Treść zadania » Przytocz dokładnie wiersze od tego, który zawiera „First-Gen Loper: Sierra”, aż do ostatniej pozycji włącznie. Obrazy pomiń w odpowiedzi.

══ Wyciąg z danych ══

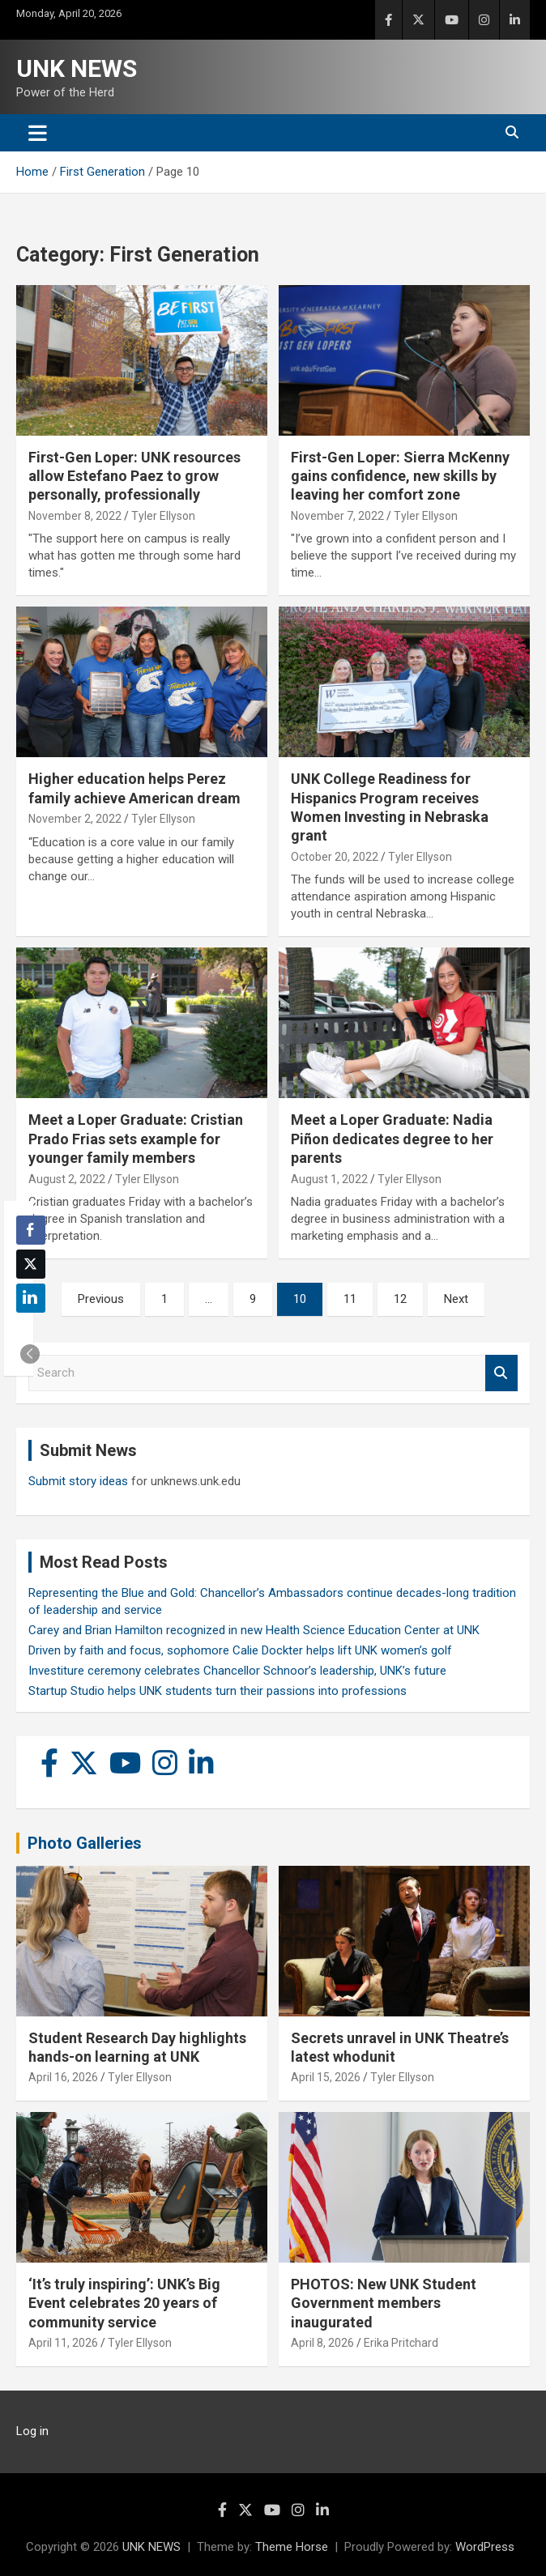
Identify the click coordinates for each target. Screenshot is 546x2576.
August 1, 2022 (329, 1179)
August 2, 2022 (66, 1179)
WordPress (484, 2547)
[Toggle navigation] (37, 132)
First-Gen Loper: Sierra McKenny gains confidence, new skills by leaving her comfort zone (400, 476)
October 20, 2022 (334, 856)
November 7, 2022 (337, 515)
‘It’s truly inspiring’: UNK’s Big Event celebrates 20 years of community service (124, 2303)
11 (349, 1299)
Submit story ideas (78, 1481)
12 (400, 1299)
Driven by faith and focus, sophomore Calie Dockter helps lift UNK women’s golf (240, 1650)
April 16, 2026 (63, 2077)
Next (456, 1299)
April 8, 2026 (322, 2342)
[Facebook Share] (30, 1230)
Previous (101, 1299)
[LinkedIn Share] (30, 1298)
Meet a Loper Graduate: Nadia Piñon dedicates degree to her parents (392, 1138)
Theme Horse (291, 2547)
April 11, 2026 (63, 2342)
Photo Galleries (85, 1843)
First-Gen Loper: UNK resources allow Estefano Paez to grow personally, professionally (134, 476)
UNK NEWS (76, 68)
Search (501, 1373)
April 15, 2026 (325, 2077)
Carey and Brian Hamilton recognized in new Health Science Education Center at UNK (254, 1630)
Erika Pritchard (401, 2342)
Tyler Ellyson (163, 515)
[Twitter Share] (30, 1264)
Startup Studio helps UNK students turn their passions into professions (217, 1691)
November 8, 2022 (75, 515)
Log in (32, 2431)
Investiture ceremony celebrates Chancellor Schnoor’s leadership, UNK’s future (237, 1670)
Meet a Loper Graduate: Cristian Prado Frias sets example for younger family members (135, 1138)
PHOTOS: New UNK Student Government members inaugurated (383, 2303)
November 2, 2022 (75, 818)
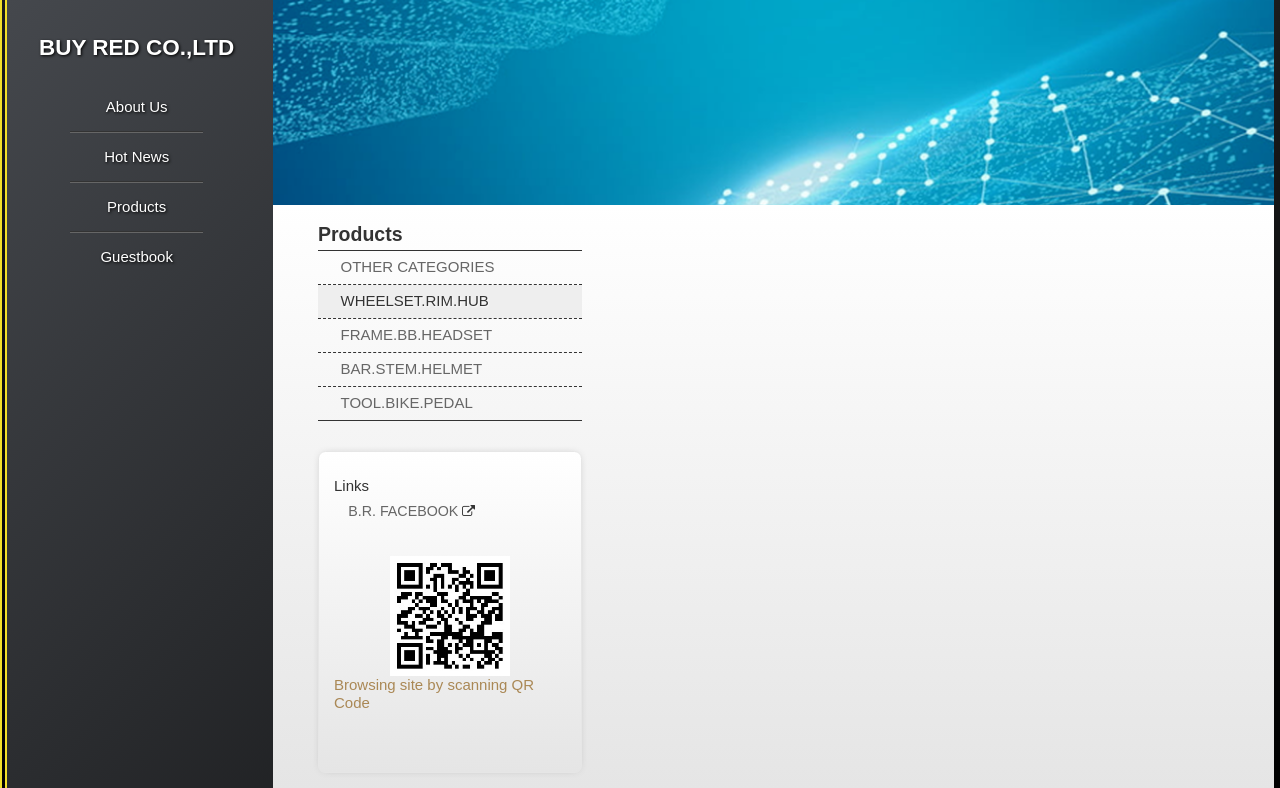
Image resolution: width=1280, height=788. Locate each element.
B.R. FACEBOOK (403, 511)
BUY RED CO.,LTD (136, 47)
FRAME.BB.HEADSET (417, 334)
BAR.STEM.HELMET (412, 368)
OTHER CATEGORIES (418, 266)
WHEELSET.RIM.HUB (415, 300)
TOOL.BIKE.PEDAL (407, 402)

═══

Odpowiedź »
First-Gen Loper: Sierra McKenny gains confidence, new skills by leaving her comfort zone (400, 476)
October 20, 2022 (334, 856)
November 7, 2022 (337, 515)
‘It’s truly inspiring’: UNK’s Big Event celebrates 20 years of community service (124, 2303)
11 (349, 1299)
Submit story ideas (78, 1481)
12 (400, 1299)
Driven by faith and focus, sophomore Calie Dockter helps lift UNK women’s golf (240, 1650)
April 16, 2026 (63, 2077)
Next (456, 1299)
April 8, 2026 (322, 2342)
[Facebook Share] (30, 1230)
Previous (101, 1299)
[LinkedIn Share] (30, 1298)
Meet a Loper Graduate: Nadia Piñon dedicates degree to her parents (392, 1138)
Theme Horse (291, 2547)
April 11, 2026 (63, 2342)
Photo Galleries (85, 1843)
First-Gen Loper: UNK resources allow Estefano Paez to grow personally, professionally (134, 476)
UNK NEWS (76, 68)
Search (501, 1373)
April 15, 2026 (325, 2077)
Carey and Brian Hamilton recognized in new Health Science Education Center at UNK (254, 1630)
Erika Pritchard (401, 2342)
Tyler Ellyson (163, 515)
[Twitter Share] (30, 1264)
Startup Studio helps UNK students turn their passions into professions (217, 1691)
November 8, 2022 (75, 515)
Log in (32, 2431)
Investiture ceremony celebrates Chancellor Schnoor’s leadership, UNK’s future (237, 1670)
Meet a Loper Graduate: Cristian Prado Frias sets example for younger family members (135, 1138)
PHOTOS: New UNK Student Government members inaugurated (383, 2303)
November 2, 2022 (75, 818)
Image resolution: width=1280, height=788. Locate each element.
B.R. FACEBOOK (403, 511)
BUY RED CO.,LTD (136, 47)
FRAME.BB.HEADSET (417, 334)
BAR.STEM.HELMET (412, 368)
OTHER CATEGORIES (418, 266)
WHEELSET.RIM.HUB (415, 300)
TOOL.BIKE.PEDAL (407, 402)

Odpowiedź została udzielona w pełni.